On top of that, if you have a stable outlet for pulp logs and mill residuals, this will be a meaningful competitive advantage for us as a company over time.
Great. Great. Devin, maybe if we can just kind of finish off on capital allocation and talk about, you know, optimal leverage, you know, capital needs of the business and then sort of the dividend structure, given, you know, you have relatively depressed wood products prices here.
Yeah. I mean, the capital allocation approach really hasn't changed. You know, we have target leverage over the cycle of 3.5 x. You know, we know because there's some cyclicality to our business. When prices are strong, your leverage is gonna be below that, and when prices weaken, you're gonna be a little bit above that. You know, you see that particularly when you hit the low point in the cycle, which I think 2025 was. You know, that being said, as prices come up, it's not a debt issue, it's an EBITDA issue, and we have pretty good line of sight, even with a modest amount of price improvement, which again, we've already started to see in Q1. That finds its way back to kinda where we want it to be.
On the cash return framework standpoint, you know, our view hasn't changed. We're gonna continue to return the vast majority of cash that we generate back to shareholders through dividends and share repurchase. You know, the base dividend is kind of the core component of that, and then any increment above that we can decide whether we do supplemental dividends or share repurchase. Probably not surprising to most of you with where the stock price is today, we're gonna lean towards share repurchase versus a supplemental dividend at these at these share prices.
Great. Maybe one last one. We get this from investors. In terms of, you know, timber REITs I think historically trade at some discount to NAV, but I mean, that discount has really widened over the last two, three years. If you agree with the premise of the question, what do you think helps close that valuation gap, or what are the drivers there?
I mean, yes, I do agree with that we are trading below NAV. You know, I think the reality is, unlike maybe many other REITs, we don't trade on a NAV basis, we trade on a next 12-month cash flow basis. You know, whether that's right or wrong, I think that is largely the case. When you see commodity prices go to where they went in 2025, obviously that impacts our near-term cash flow, and I think that's really what has driven that delta. There are a few things that, you know, can close that gap. Number one, you know, obviously we're gonna buy back stock. We bought back stock last year. We'll continue to do that. That's one component. You'll see that close up as the commodity pricing normalizes. That will be a driver.

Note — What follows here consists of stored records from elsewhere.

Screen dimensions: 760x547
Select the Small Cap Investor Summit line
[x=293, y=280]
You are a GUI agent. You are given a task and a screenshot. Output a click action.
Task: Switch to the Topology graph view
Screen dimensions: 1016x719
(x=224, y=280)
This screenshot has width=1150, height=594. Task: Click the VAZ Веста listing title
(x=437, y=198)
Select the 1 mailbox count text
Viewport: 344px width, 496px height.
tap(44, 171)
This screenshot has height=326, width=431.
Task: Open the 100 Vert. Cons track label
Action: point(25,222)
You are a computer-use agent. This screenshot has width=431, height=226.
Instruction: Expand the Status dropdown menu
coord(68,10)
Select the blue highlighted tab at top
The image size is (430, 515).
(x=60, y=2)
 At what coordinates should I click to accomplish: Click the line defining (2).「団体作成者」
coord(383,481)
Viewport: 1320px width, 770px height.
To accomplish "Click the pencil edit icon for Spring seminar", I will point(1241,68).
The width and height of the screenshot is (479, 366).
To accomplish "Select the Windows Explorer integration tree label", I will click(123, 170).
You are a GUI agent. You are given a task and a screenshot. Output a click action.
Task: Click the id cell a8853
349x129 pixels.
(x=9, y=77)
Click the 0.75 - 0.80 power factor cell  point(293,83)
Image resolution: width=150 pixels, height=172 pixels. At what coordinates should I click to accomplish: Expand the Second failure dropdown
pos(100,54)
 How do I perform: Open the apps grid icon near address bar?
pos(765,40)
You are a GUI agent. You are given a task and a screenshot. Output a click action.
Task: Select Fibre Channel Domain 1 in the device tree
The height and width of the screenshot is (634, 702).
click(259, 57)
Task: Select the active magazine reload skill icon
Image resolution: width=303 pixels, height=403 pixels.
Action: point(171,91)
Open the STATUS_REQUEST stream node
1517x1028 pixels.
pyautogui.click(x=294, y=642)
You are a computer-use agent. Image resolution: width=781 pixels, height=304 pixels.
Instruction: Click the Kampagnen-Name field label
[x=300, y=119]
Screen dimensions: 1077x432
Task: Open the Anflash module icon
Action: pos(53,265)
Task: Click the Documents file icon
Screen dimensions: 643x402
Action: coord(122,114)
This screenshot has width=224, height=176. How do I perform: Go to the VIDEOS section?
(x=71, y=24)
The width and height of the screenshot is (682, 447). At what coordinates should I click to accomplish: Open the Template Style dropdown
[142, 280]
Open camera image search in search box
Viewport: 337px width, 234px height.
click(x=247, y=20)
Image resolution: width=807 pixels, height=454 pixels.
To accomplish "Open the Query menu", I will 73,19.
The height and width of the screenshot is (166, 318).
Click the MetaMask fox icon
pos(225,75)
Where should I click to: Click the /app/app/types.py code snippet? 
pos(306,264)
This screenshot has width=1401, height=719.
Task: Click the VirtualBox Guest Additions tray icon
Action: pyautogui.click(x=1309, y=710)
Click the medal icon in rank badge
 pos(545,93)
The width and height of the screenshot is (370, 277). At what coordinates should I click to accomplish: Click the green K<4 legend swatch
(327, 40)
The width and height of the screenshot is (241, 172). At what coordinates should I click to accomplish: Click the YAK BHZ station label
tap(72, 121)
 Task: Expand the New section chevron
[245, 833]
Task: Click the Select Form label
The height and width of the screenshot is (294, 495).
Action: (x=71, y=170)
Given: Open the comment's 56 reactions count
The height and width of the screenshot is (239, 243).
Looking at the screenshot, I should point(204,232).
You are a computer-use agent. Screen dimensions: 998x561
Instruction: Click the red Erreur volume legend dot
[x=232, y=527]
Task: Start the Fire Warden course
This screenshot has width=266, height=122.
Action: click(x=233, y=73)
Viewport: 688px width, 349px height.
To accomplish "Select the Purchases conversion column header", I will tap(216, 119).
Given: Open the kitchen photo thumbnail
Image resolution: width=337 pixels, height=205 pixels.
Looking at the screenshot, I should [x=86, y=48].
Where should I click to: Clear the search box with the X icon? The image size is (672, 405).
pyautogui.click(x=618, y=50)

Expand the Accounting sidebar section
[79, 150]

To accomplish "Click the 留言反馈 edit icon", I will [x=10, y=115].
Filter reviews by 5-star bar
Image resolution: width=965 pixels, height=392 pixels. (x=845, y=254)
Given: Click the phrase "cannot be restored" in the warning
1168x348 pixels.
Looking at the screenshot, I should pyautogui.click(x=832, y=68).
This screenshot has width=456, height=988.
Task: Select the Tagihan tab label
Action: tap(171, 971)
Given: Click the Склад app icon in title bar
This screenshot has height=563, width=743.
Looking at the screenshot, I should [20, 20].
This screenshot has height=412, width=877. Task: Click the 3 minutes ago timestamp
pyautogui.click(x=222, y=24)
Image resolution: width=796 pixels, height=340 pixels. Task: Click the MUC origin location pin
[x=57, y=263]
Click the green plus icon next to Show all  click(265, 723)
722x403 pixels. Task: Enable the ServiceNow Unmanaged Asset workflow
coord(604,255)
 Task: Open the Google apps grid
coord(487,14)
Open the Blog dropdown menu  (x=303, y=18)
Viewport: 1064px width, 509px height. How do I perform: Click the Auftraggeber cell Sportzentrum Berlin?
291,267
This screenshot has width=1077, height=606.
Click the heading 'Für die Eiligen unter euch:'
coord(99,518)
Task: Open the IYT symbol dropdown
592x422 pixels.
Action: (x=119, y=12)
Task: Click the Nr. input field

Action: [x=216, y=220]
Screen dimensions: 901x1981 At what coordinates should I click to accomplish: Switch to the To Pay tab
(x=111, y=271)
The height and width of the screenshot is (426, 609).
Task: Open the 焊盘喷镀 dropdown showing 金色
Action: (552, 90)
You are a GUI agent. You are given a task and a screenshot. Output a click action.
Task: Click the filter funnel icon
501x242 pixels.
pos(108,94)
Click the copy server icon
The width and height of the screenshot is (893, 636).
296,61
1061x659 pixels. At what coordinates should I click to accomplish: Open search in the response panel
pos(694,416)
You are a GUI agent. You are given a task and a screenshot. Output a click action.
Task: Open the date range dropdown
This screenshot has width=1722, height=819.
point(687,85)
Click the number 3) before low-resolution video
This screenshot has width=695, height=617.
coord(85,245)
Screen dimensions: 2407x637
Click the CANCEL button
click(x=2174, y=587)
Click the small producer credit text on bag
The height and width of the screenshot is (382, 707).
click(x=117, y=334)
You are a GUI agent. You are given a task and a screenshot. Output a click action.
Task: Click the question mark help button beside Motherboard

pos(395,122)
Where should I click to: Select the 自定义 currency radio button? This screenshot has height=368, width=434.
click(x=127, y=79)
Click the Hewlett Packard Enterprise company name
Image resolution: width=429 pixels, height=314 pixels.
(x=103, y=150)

Then, you know, I think lastly, we've laid out a pretty ambitious, aggressive growth target, and we're gonna execute on this. One of the things I've found over my career is if you can improve cash flow per share, that has a way of solving problems like that. So that's what we're focused on.
Great. Great. well, we're coming up on time. Thanks again for, you know, the time, and we'll keep the conversation going at the conference. Thank you.
All right. Appreciate it. Thank you.